Les pauvres Egyptiens, qui ne pouvoient pas se procurer des substances anti-septiques, plus précieuses, s’en servoient pour embaumer les corps, c’est de-là qu’on l’appelle gomme de funérailles, baume de momie ; on l’allie quelquefois avec la poix.

La troisième espèce de bitume est le jais ou jayet, qui est compact, brillant, vitreux dans sa cassure, et susceptible d’un beau poli. Il attire les corps légers comme le succin ; on en trouve dans le département de Vaucluse ; il contient des pyrites ; il se ramollit, quand on le brûle, et fournit de l’huile à la distillation. On l’employe pour faire des tabatières, des broderies, des bracelets, des boutons, des bijoux de deuil ; c’est à Wirtemberg qu’on le travaille.

Le charbon de terre vient ensuite ; (voyez houille).

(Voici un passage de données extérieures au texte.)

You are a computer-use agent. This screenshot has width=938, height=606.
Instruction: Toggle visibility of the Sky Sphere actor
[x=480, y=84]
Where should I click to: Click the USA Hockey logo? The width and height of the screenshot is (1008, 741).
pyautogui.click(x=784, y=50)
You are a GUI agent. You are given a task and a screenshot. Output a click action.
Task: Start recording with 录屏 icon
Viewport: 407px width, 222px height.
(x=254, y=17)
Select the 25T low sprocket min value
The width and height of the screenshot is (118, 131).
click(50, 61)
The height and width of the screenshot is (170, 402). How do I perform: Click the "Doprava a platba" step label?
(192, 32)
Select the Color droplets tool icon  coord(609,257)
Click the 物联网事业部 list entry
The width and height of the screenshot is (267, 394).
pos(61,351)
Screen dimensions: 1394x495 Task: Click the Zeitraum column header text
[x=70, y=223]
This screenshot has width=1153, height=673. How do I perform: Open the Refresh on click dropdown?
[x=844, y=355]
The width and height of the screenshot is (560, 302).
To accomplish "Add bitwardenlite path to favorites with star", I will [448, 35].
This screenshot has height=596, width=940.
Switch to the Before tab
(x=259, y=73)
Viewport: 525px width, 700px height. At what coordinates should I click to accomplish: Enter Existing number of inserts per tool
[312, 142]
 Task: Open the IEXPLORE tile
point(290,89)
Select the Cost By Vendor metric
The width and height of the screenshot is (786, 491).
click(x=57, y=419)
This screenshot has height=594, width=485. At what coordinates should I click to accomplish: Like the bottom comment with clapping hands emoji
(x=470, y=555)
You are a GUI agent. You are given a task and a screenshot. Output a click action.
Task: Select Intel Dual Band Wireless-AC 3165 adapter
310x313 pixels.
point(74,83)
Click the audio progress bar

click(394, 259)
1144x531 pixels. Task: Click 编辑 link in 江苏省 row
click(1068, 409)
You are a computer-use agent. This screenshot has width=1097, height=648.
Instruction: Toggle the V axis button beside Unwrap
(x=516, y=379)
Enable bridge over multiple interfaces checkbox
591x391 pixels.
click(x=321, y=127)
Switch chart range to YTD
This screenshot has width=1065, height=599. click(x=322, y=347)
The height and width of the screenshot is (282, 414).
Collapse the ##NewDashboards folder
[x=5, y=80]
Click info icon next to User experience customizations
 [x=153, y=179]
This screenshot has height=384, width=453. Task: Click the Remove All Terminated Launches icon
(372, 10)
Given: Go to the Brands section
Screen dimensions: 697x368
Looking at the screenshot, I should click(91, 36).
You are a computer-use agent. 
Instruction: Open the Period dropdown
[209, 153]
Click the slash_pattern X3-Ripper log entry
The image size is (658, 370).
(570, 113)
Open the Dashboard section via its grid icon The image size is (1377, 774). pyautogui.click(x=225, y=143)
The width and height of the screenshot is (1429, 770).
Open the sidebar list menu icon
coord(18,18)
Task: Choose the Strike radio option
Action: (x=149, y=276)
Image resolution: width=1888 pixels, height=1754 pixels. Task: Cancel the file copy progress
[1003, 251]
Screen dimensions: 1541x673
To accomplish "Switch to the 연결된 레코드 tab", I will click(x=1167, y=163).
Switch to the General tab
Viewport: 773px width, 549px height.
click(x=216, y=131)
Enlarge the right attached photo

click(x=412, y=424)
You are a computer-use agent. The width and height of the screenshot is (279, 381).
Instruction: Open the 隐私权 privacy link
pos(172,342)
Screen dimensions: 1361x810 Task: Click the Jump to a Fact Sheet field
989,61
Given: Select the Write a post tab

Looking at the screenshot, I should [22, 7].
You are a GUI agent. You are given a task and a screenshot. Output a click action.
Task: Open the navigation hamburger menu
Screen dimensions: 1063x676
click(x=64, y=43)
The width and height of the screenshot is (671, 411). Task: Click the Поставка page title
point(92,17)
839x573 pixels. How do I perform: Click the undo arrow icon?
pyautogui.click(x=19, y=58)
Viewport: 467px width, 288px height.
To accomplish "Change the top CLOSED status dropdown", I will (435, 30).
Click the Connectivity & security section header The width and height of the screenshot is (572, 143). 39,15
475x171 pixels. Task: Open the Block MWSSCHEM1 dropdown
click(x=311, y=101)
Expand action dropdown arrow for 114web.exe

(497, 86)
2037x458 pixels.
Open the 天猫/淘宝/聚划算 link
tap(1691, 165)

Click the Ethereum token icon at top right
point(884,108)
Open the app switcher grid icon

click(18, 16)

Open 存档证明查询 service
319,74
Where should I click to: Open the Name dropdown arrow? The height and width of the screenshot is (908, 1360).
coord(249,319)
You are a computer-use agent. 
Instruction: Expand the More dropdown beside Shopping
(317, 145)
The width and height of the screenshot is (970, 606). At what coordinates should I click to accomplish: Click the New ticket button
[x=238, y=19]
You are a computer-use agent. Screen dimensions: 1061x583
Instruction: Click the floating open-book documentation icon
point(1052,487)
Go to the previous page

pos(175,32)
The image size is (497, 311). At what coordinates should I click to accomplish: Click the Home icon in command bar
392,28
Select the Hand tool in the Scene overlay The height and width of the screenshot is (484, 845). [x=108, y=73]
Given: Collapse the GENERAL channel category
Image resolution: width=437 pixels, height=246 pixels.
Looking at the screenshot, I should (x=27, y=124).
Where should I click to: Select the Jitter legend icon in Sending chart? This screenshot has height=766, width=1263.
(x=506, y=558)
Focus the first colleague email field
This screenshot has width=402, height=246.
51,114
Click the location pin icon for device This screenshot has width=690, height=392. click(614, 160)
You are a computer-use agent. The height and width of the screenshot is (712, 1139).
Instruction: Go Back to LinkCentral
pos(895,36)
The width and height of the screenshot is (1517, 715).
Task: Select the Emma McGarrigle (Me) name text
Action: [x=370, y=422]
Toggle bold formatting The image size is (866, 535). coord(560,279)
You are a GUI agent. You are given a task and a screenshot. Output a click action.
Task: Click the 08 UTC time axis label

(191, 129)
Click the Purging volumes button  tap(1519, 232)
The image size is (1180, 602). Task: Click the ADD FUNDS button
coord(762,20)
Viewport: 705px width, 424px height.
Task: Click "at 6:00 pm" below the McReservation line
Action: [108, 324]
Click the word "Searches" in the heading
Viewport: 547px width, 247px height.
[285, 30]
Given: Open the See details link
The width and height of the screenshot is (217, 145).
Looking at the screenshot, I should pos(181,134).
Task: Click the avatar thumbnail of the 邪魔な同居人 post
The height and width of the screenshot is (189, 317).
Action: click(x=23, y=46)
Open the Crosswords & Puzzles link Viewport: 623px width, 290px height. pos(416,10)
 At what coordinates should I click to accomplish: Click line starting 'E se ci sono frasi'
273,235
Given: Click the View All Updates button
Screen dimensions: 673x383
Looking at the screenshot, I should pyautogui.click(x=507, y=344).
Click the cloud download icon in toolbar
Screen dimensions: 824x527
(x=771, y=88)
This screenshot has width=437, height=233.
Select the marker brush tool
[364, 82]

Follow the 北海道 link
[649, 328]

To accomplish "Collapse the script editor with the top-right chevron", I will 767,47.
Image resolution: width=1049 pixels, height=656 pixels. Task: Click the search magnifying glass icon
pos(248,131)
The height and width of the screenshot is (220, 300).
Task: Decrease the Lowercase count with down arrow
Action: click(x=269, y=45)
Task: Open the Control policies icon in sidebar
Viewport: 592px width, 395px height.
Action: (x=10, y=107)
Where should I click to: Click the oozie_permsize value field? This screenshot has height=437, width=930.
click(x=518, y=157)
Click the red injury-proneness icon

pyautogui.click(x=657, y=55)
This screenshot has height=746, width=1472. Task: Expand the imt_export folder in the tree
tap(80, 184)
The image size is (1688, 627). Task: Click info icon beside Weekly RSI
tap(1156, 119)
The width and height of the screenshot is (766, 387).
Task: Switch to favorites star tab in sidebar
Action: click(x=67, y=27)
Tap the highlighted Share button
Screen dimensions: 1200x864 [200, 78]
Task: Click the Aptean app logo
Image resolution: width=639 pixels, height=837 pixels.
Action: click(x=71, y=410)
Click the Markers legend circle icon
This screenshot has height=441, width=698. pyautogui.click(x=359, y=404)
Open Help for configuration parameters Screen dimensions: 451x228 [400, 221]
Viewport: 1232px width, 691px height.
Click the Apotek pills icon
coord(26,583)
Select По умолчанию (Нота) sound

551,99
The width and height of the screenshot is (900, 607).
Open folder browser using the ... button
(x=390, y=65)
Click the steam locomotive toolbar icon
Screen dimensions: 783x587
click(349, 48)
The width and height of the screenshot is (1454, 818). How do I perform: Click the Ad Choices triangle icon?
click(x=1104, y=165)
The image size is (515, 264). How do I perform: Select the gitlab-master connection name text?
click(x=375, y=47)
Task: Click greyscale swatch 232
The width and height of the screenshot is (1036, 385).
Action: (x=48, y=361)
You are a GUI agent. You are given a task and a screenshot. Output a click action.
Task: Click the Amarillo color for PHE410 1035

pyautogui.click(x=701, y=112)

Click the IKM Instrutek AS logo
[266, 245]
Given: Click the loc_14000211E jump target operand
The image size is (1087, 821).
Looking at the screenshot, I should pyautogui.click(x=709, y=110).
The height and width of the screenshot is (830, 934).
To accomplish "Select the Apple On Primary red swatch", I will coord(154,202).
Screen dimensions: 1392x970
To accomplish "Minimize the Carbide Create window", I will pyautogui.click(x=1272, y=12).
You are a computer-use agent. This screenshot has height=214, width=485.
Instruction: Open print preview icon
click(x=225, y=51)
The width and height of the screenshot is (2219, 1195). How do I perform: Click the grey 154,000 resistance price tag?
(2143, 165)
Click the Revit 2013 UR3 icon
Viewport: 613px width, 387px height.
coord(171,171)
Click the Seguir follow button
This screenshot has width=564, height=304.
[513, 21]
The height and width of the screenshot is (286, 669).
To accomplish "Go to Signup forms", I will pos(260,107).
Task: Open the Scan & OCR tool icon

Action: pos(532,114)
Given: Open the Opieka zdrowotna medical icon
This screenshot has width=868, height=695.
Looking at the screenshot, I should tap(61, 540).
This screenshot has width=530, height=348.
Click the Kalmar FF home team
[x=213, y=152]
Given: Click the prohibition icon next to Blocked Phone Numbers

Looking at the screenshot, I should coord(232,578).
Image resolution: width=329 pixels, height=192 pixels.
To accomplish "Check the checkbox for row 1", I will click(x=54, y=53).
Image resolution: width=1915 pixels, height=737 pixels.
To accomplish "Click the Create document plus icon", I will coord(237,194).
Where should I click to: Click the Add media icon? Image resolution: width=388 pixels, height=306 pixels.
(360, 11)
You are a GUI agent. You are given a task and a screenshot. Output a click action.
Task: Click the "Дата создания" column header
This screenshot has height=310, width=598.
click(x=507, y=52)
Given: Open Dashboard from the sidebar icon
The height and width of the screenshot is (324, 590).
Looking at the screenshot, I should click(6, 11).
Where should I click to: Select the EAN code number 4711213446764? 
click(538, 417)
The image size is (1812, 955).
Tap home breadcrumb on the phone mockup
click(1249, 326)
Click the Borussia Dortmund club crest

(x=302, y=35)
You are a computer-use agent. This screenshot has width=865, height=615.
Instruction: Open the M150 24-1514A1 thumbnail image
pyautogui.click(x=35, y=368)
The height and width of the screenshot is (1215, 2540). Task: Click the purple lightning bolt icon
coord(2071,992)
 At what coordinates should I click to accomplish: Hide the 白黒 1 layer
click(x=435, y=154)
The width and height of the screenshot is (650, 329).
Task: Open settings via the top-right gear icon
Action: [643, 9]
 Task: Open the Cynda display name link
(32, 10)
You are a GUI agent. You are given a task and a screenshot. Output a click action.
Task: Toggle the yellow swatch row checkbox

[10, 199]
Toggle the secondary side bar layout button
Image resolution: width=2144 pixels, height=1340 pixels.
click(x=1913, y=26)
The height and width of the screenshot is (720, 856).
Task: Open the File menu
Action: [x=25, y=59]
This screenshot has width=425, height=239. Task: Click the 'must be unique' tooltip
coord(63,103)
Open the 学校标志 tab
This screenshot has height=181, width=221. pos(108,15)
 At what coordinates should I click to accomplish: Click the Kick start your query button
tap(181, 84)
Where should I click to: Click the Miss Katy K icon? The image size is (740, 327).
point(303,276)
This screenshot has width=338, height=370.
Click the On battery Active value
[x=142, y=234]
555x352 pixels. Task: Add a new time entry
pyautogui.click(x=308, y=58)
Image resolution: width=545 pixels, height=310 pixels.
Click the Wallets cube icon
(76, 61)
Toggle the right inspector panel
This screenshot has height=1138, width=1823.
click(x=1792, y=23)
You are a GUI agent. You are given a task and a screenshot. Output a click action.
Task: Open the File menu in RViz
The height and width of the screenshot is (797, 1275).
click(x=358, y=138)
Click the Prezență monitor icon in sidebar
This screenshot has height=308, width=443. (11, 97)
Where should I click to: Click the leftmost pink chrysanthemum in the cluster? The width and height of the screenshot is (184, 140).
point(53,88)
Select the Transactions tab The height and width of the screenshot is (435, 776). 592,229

Le pétrole est la dernière espèce ; on lui a donné ce nom et celui d’huile de pierre, parce qu’il coule entre les pierres, sur les rochers, ou dans différens lieux, à la surface de la terre. Cette huile diffère par sa légèreté, son odeur, sa consistance et son inflammabilité ; il y a plusieurs variétés de pétrole, on appelle naphte le plus transparent et le plus léger ; pétrole celui qui est plus épais et plus foncé, enfin la poix minérale, est le plus noir et le plus épais ; Le pétrole e trouve dans plusieurs endroits des départemens méridionaux. On le brûle en Perse pour s’éclairer ; on peut, si on en imbibe des mottes de terre, s’en servir pour le chauffage, mais il répand une fumée épaisse, et une odeur désagréable ; on pense qu’ol entroit dans la composition du feu grégeois. Il peut servir pour composer un mortier très-solide et très-durable ; on en retire une huile propre à gaudroner les vaisseaux ; quelques médecins ont conseillé des frictions et des fumigations de pétrole contre les maladies des muscles.